This homework will have a little bit more programming than before, but also some discussion. Write up any written answers in a text file called hw2.txt. You'll complete the given program (just follow the instructions below), and zip up any files you changed or created into an archived named YOURUSERNAME-hw2.zip. Turn it in on OnCourse, under "hw2".
As mentioned before, feel free to discuss with your friends and classmates! Just make sure all the code and text you turn in was typed by you. If you get substantial ideas from people or online sources, make sure to cite your sources! (this is good not just for honesty's sake, but it helps me know about good sources in the future; maybe we can share them)
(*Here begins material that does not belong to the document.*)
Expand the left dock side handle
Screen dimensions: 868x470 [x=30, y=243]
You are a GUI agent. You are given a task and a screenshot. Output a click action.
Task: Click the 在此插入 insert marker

For this homework, you're given three small data sets to start to make sure we can implement a simple classifier. They're all from the UCI Machine Learning repository, but I've modified them slightly to make sure they work with our code. These are in the datasets directory, and they have already been split into training and test portions, so you can evaluate how well the classifier works. Importantly, your code won't be able to get all the answers right, and that's to be expected! My version gets 1 flower, 3 congresspeople, and 16 scale problems wrong. Yours will probably do about the same, if your code works right!
Run the classifier like this:
$ python3 naivebayes.py datasets/house-votes-84.train datasets/house-votes-84.test
Get the starter code and data here.
In naivebayes.py, finish up the places marked TODO in the train function. The goal of the train function is that it learns the probability distribution over the different classes (how often did each class happen?), and the conditional probability distribution for each value for each feature, given a particular class. For example: if we're trying to classify congresspeople into parties, given that we already know a congressperson is a Democrat, what's the probability that they voted "yes" on a certain issue?
Once this is working, you should be able to inspect the conditional probabilities: just print them out at the appropriate place in the code. I recommend testing this on the house-votes-84 dataset, since it's just a two-way classification. Maybe you'll find that some of the votes were very polarizing?
Finish up the classify function in naivebayes.py. It should return the most probable class for a given instance, making use of the class prior probabilities and conditional probabilities computed earlier in train.
In hw2.txt tell us how well your classifier does on the three data sets. Importantly: if it does better on some of the problems than others, why do you think that is? Can you imagine ways to improve accuracy on the problem that your classifier has trouble with? Is the problem inherently hard, or is the classifier just missing the point? How could you help it?